Ransomware actors have adopted Skitnet malware for advanced data theft and remote control of targeted systems. Skitnet, also referred to as Bossnet, was first sold on the dark web in April 2024 and has been actively used in attacks since early 2025. The malware's complex design uses languages like Rust and Nim to evade typical security detections by launching a reverse shell over DNS. Skitnet includes capabilities for persistence, remote access, command execution, data exfiltration, and delivering additional payloads. Notable usage includes a Black Basta phishing campaign in April 2025, which targeted enterprise environments via Teams-themed emails. The malware facilitates stealth by dynamically resolving API function addresses and can manage infected hosts via a command-and-control panel. Concurrently, another malware, TransferLoader, targets US law firms and also features advanced evasion and management techniques.

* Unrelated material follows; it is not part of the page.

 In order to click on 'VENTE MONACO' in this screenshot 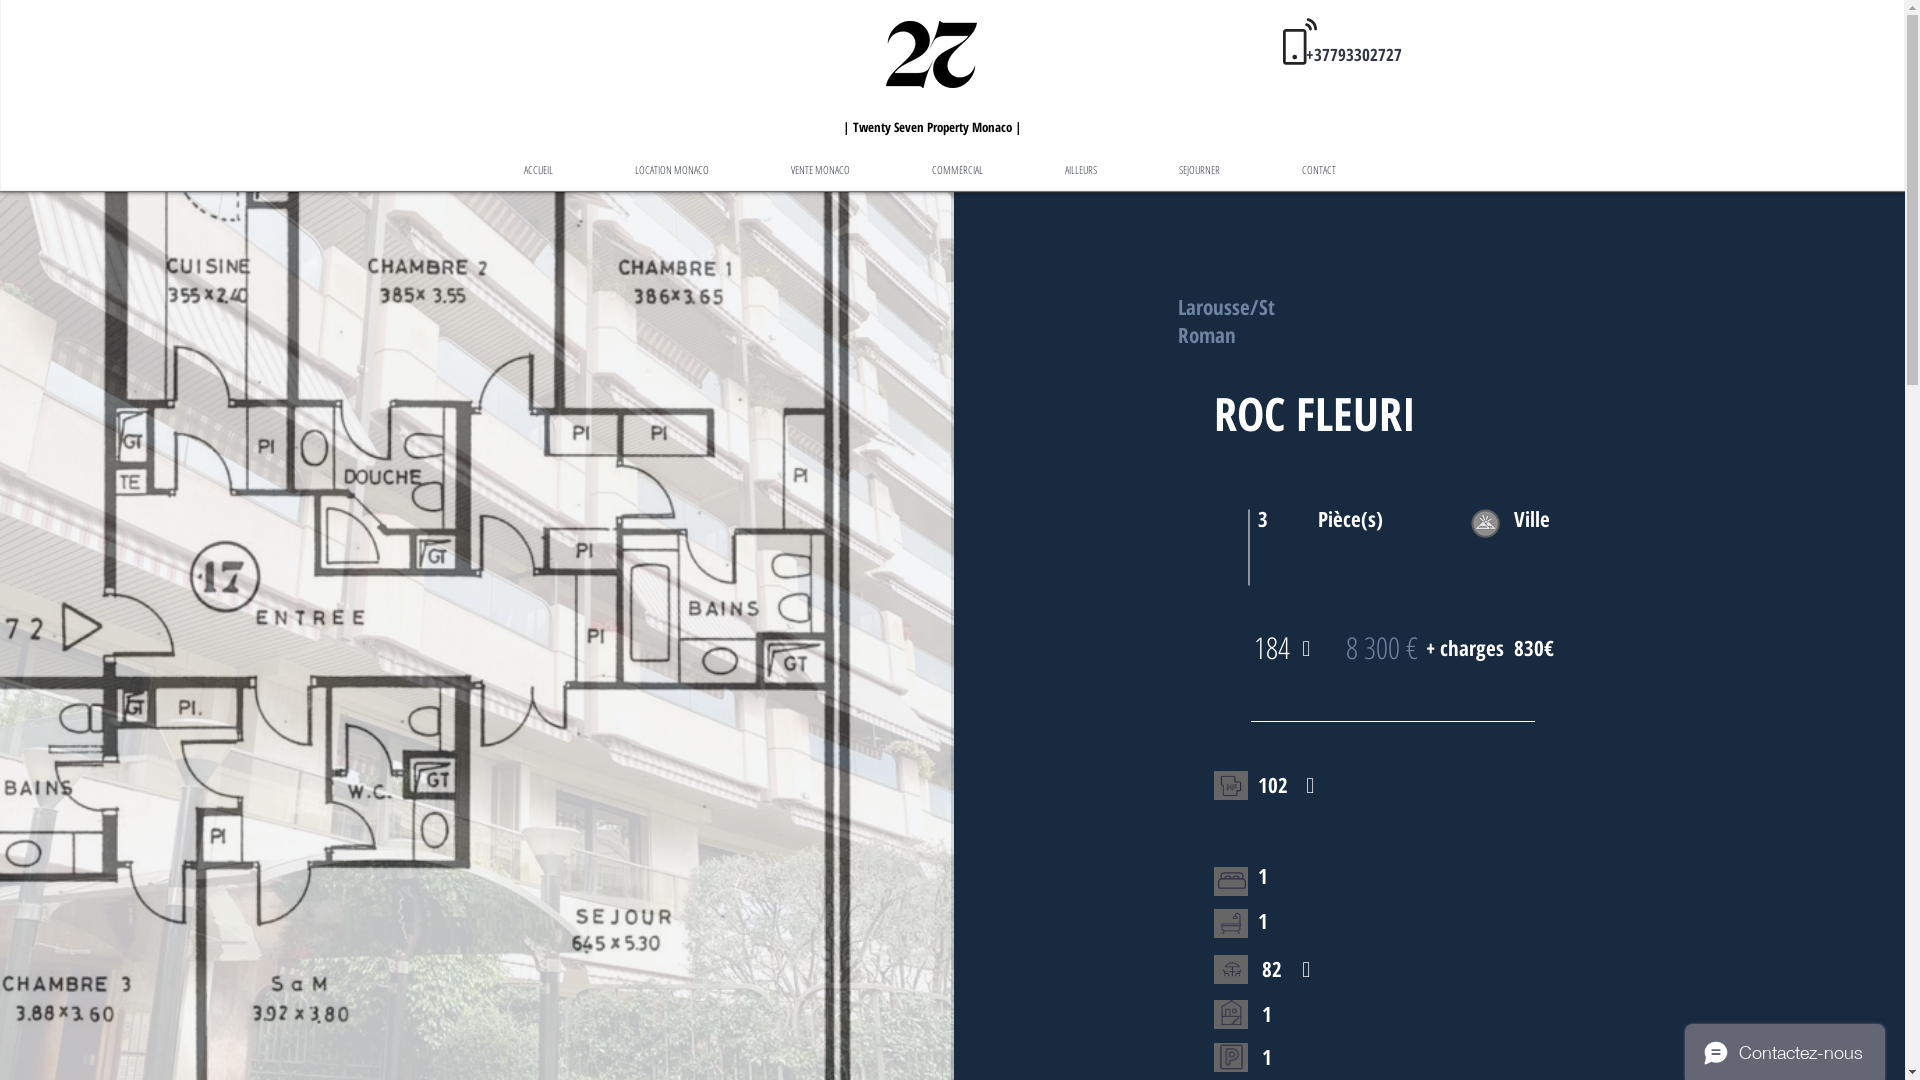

Pwn2Own Berlin 2025 concluded with security experts exploiting 29 zero-day vulnerabilities, earning a total of $1,078,750. Competitors targeted advanced enterprise technologies across various categories, including AI, browsers, virtualization, servers, and automotive. The event featured rigorous conditions with all devices updated and running the latest OS versions, including contributions from Tesla with their latest models. STAR Labs SG emerged as the top team, securing 35 Master of Pwn points and $320,000 by exploiting systems like Red Hat Enterprise Linux and VMware ESXi. The highest individual reward of $150,000 went to Nguyen Hoang Thach from STAR Labs for an integer overflow exploit in VMware’s ESXi software. Early patches were issued by Mozilla for two exploited zero-days in Firefox, reinforcing the prompt response benefit of the competition's disclosure policy. The disclosed vulnerabilities are held privately for 90 days, giving vendors a window to patch before public release by TrendMicro's Zero Day Initiative. The competition underscored the critical role of ethical hacking in strengthening cybersecurity defenses across multiple technology domains.

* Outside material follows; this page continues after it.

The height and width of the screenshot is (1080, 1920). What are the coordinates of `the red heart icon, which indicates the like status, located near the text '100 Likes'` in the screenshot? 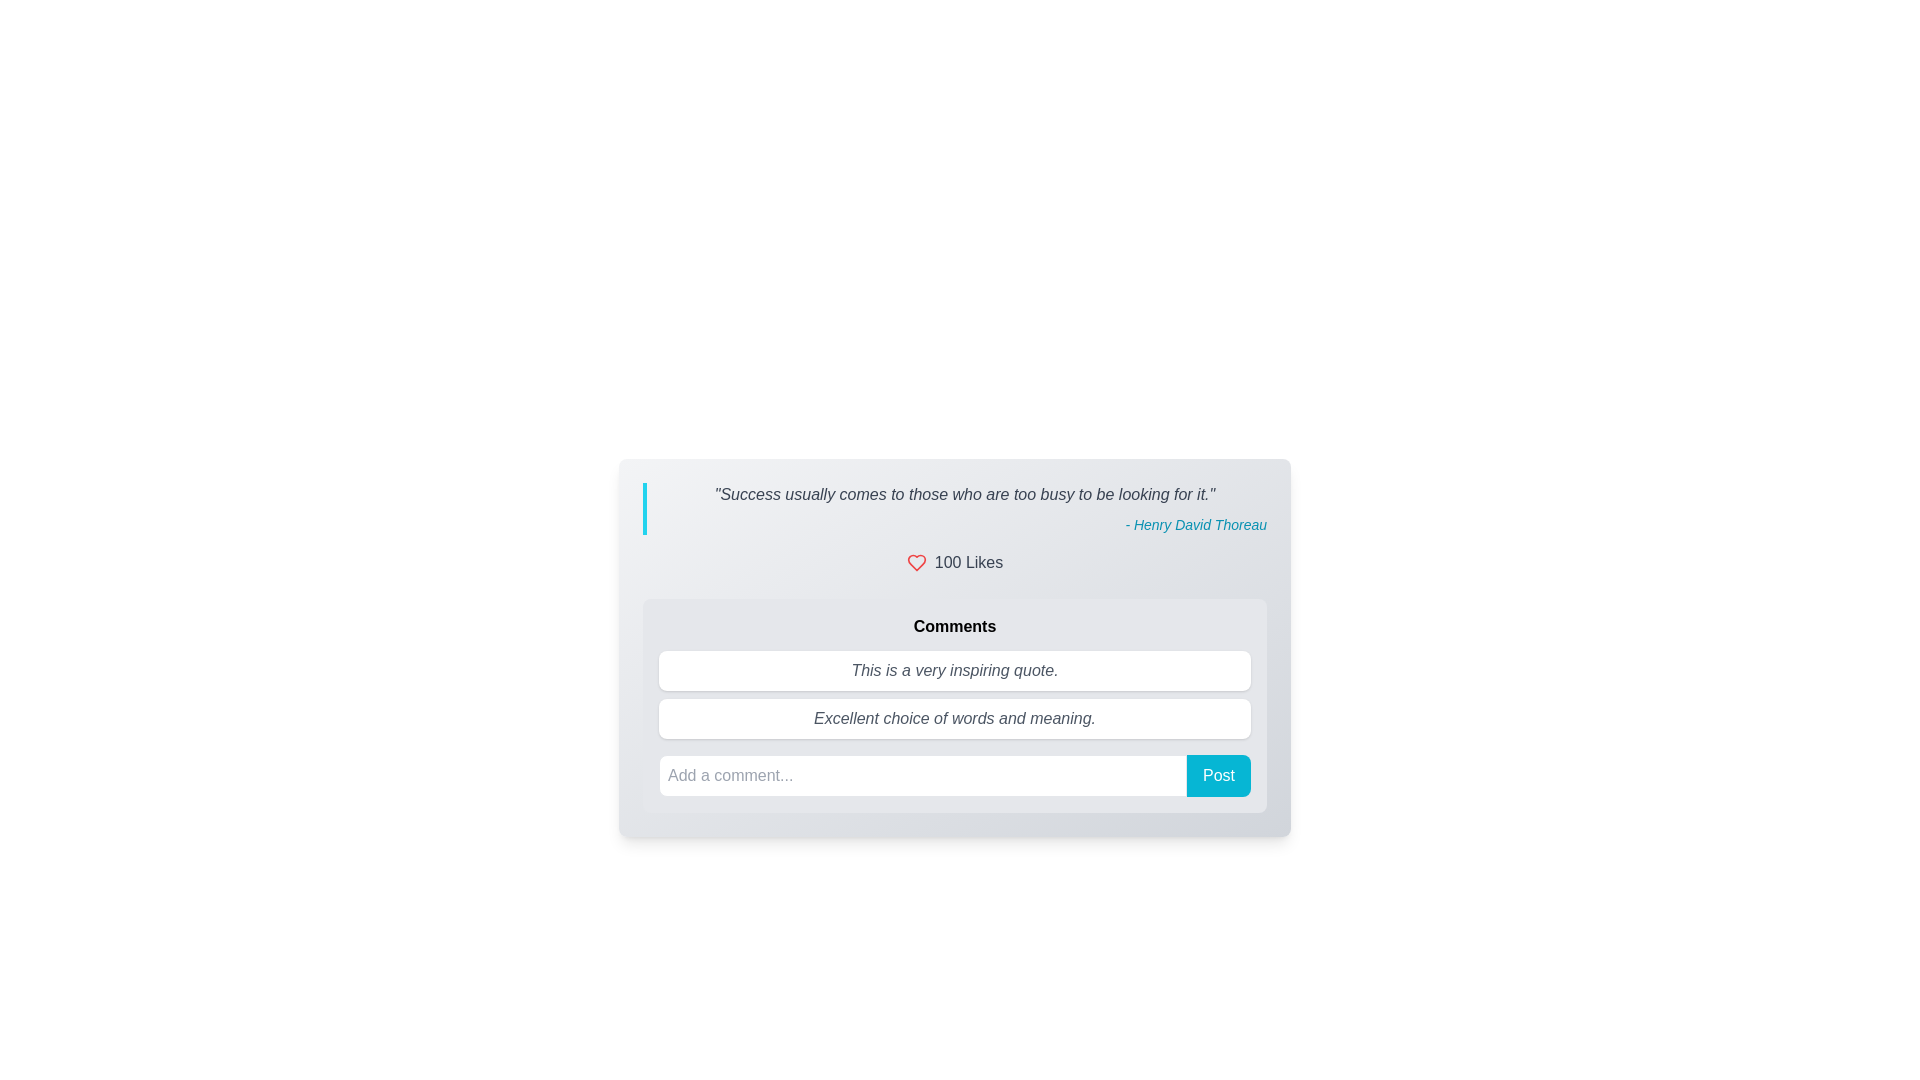 It's located at (915, 563).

Mozilla addressed two critical Firefox zero-day vulnerabilities immediately following their demonstration at the Pwn2Own Berlin 2025. The vulnerabilities impacted both desktop and Android versions of Firefox and related Extended Support Releases. CVE-2025-4918 involved an out-of-bounds read/write issue in the JavaScript engine with Promise objects, unveiled by Palo Alto Networks researchers. CVE-2025-4919 allowed out-of-bounds reads/writes by manipulating array index sizes, discovered by researcher Manfred Paul. Even though no sandbox escapes occurred, Mozilla credited recent enhancements to the Firefox sandbox for preventing further exploitability. The disclosed zero-days prompted the formation of a global task force by Mozilla to quickly develop and deploy fixes. Firefox users are urged to update their browsers to the latest versions as recommended by Mozilla to mitigate potential exploitation risks. The incident underlines the ongoing significance of high-profile security competitions like Pwn2Own in uncovering vulnerabilities.

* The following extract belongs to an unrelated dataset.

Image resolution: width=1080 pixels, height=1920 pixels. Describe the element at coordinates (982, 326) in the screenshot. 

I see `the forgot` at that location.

The UK's Legal Aid Agency, sponsored by the Ministry of Justice, experienced a significant data breach with cybercriminals stealing a "significant amount of personal data" dating back to 2010. Stolen data includes contact details, home addresses, dates of birth, national ID numbers, criminal histories, employment statuses, and detailed financial records. The breach was first detected on April 23, but it was not until May 16 that the full extent of the data accessed was understood, revealing a much greater impact than initially expected. The attack could potentially affect all individuals who applied for legal aid from 2010 to 2025, advising them to be vigilant of suspicious activities and to update security measures like passwords. In the last reported year (April 2023 to March 2024), 388,888 legal aid applications were made, indicating a wide scope of potential data exposure. The Ministry of Justice and the National Cyber Security Centre are working together to enhance security post-incident and guide the public on scam protection. The legal aid agency has taken its online services offline to protect further data and implement security improvements. Legal aid applicants and providers are urged to stay alert and await further updates as the investigation continues and remedial actions are undertaken.